## Your instructions
Repeat, exactly and completely, the entries shown underneath.
————
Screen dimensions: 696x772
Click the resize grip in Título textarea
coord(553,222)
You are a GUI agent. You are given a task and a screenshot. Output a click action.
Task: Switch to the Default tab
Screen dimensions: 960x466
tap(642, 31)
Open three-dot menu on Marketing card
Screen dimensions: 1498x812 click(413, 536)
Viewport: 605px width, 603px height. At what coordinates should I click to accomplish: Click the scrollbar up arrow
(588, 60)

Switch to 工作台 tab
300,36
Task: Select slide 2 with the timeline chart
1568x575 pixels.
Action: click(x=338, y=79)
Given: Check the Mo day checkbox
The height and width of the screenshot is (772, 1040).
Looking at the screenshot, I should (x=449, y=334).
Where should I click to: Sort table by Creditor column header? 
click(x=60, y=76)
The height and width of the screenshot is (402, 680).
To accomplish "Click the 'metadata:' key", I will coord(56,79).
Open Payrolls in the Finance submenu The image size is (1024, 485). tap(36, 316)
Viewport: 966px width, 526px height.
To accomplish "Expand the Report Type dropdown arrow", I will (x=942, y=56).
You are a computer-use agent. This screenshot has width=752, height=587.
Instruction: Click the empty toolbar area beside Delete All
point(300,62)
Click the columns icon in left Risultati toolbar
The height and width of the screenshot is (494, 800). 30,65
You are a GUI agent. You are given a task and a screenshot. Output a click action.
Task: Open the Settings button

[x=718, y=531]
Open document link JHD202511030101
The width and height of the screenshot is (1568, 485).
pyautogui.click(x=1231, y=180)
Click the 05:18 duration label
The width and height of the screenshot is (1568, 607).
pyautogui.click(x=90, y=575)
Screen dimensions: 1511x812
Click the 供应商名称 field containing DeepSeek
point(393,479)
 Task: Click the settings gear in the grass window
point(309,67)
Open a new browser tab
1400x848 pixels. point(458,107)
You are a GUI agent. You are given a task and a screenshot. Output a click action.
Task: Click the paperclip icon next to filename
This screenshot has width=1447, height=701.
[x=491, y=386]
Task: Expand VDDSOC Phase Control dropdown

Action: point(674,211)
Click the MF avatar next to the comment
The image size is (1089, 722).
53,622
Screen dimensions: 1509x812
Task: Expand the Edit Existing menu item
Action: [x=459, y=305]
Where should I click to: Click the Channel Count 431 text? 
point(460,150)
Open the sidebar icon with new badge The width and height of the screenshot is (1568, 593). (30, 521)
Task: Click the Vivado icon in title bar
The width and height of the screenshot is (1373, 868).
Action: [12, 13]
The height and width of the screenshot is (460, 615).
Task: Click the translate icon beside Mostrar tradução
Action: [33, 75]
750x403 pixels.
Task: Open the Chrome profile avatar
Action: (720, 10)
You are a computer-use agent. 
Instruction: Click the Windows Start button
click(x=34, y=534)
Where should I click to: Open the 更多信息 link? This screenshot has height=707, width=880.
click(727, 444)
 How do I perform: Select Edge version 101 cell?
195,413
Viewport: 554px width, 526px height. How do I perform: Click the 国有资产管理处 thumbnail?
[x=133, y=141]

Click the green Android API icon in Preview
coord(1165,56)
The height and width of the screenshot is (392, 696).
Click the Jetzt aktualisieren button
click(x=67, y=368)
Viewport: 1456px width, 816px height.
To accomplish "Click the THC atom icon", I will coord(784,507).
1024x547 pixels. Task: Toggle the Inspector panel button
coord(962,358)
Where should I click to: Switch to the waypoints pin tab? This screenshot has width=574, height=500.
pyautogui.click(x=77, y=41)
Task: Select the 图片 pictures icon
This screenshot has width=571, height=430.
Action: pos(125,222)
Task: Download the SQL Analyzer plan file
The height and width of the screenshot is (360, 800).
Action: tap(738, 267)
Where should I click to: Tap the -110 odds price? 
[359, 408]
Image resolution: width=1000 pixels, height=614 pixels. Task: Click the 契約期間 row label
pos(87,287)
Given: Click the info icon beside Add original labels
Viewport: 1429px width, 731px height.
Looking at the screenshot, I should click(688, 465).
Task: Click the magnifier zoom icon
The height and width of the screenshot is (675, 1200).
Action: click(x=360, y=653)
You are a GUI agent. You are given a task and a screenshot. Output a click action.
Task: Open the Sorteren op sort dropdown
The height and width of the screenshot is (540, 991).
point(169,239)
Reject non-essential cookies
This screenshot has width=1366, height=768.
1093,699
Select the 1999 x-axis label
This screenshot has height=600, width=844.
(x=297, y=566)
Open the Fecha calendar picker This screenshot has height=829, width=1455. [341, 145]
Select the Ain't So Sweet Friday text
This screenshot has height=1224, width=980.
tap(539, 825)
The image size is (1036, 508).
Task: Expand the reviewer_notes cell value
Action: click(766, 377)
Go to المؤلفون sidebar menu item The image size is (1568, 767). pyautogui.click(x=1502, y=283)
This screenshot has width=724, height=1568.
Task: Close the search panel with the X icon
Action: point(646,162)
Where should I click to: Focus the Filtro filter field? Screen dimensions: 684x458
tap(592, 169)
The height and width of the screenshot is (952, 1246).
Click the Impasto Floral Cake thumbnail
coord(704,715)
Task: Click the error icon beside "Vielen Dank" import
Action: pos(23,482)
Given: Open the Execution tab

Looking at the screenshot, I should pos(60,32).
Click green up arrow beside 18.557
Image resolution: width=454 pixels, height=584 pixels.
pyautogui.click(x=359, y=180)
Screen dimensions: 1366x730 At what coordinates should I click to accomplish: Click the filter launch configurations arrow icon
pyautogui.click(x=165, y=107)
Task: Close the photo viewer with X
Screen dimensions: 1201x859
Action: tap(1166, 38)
————
## Expected answer
Screen dimensions: 696x772
Click the resize grip in Título textarea
coord(553,222)
You are a GUI agent. You are given a task and a screenshot. Output a click action.
Task: Switch to the Default tab
Screen dimensions: 960x466
tap(642, 31)
Open three-dot menu on Marketing card
Screen dimensions: 1498x812 click(413, 536)
Viewport: 605px width, 603px height. At what coordinates should I click to accomplish: Click the scrollbar up arrow
(588, 60)

Switch to 工作台 tab
300,36
Task: Select slide 2 with the timeline chart
1568x575 pixels.
Action: click(x=338, y=79)
Given: Check the Mo day checkbox
The height and width of the screenshot is (772, 1040).
Looking at the screenshot, I should (x=449, y=334).
Where should I click to: Sort table by Creditor column header? 
click(x=60, y=76)
The height and width of the screenshot is (402, 680).
To accomplish "Click the 'metadata:' key", I will coord(56,79).
Open Payrolls in the Finance submenu The image size is (1024, 485). tap(36, 316)
Viewport: 966px width, 526px height.
To accomplish "Expand the Report Type dropdown arrow", I will (x=942, y=56).
You are a computer-use agent. This screenshot has width=752, height=587.
Instruction: Click the empty toolbar area beside Delete All
point(300,62)
Click the columns icon in left Risultati toolbar
The height and width of the screenshot is (494, 800). 30,65
You are a GUI agent. You are given a task and a screenshot. Output a click action.
Task: Open the Settings button

[x=718, y=531]
Open document link JHD202511030101
The width and height of the screenshot is (1568, 485).
pyautogui.click(x=1231, y=180)
Click the 05:18 duration label
The width and height of the screenshot is (1568, 607).
pyautogui.click(x=90, y=575)
Screen dimensions: 1511x812
Click the 供应商名称 field containing DeepSeek
point(393,479)
 Task: Click the settings gear in the grass window
point(309,67)
Open a new browser tab
1400x848 pixels. point(458,107)
You are a GUI agent. You are given a task and a screenshot. Output a click action.
Task: Click the paperclip icon next to filename
This screenshot has width=1447, height=701.
[x=491, y=386]
Task: Expand VDDSOC Phase Control dropdown

Action: point(674,211)
Click the MF avatar next to the comment
The image size is (1089, 722).
53,622
Screen dimensions: 1509x812
Task: Expand the Edit Existing menu item
Action: [x=459, y=305]
Where should I click to: Click the Channel Count 431 text? 
point(460,150)
Open the sidebar icon with new badge The width and height of the screenshot is (1568, 593). (30, 521)
Task: Click the Vivado icon in title bar
The width and height of the screenshot is (1373, 868).
Action: [12, 13]
The height and width of the screenshot is (460, 615).
Task: Click the translate icon beside Mostrar tradução
Action: [33, 75]
750x403 pixels.
Task: Open the Chrome profile avatar
Action: (720, 10)
You are a computer-use agent. 
Instruction: Click the Windows Start button
click(x=34, y=534)
Where should I click to: Open the 更多信息 link? This screenshot has height=707, width=880.
click(727, 444)
 How do I perform: Select Edge version 101 cell?
195,413
Viewport: 554px width, 526px height. How do I perform: Click the 国有资产管理处 thumbnail?
[x=133, y=141]

Click the green Android API icon in Preview
coord(1165,56)
The height and width of the screenshot is (392, 696).
Click the Jetzt aktualisieren button
click(x=67, y=368)
Viewport: 1456px width, 816px height.
To accomplish "Click the THC atom icon", I will coord(784,507).
1024x547 pixels. Task: Toggle the Inspector panel button
coord(962,358)
Where should I click to: Switch to the waypoints pin tab? This screenshot has width=574, height=500.
pyautogui.click(x=77, y=41)
Task: Select the 图片 pictures icon
This screenshot has width=571, height=430.
Action: pos(125,222)
Task: Download the SQL Analyzer plan file
The height and width of the screenshot is (360, 800).
Action: tap(738, 267)
Where should I click to: Tap the -110 odds price? 
[359, 408]
Image resolution: width=1000 pixels, height=614 pixels. Task: Click the 契約期間 row label
pos(87,287)
Given: Click the info icon beside Add original labels
Viewport: 1429px width, 731px height.
Looking at the screenshot, I should click(688, 465).
Task: Click the magnifier zoom icon
The height and width of the screenshot is (675, 1200).
Action: click(x=360, y=653)
You are a GUI agent. You are given a task and a screenshot. Output a click action.
Task: Open the Sorteren op sort dropdown
The height and width of the screenshot is (540, 991).
point(169,239)
Reject non-essential cookies
This screenshot has width=1366, height=768.
1093,699
Select the 1999 x-axis label
This screenshot has height=600, width=844.
(x=297, y=566)
Open the Fecha calendar picker This screenshot has height=829, width=1455. [341, 145]
Select the Ain't So Sweet Friday text
This screenshot has height=1224, width=980.
tap(539, 825)
The image size is (1036, 508).
Task: Expand the reviewer_notes cell value
Action: click(766, 377)
Go to المؤلفون sidebar menu item The image size is (1568, 767). pyautogui.click(x=1502, y=283)
This screenshot has width=724, height=1568.
Task: Close the search panel with the X icon
Action: point(646,162)
Where should I click to: Focus the Filtro filter field? Screen dimensions: 684x458
tap(592, 169)
The height and width of the screenshot is (952, 1246).
Click the Impasto Floral Cake thumbnail
coord(704,715)
Task: Click the error icon beside "Vielen Dank" import
Action: pos(23,482)
Given: Open the Execution tab

Looking at the screenshot, I should pos(60,32).
Click green up arrow beside 18.557
Image resolution: width=454 pixels, height=584 pixels.
pyautogui.click(x=359, y=180)
Screen dimensions: 1366x730 At what coordinates should I click to accomplish: Click the filter launch configurations arrow icon
pyautogui.click(x=165, y=107)
Task: Close the photo viewer with X
Screen dimensions: 1201x859
Action: tap(1166, 38)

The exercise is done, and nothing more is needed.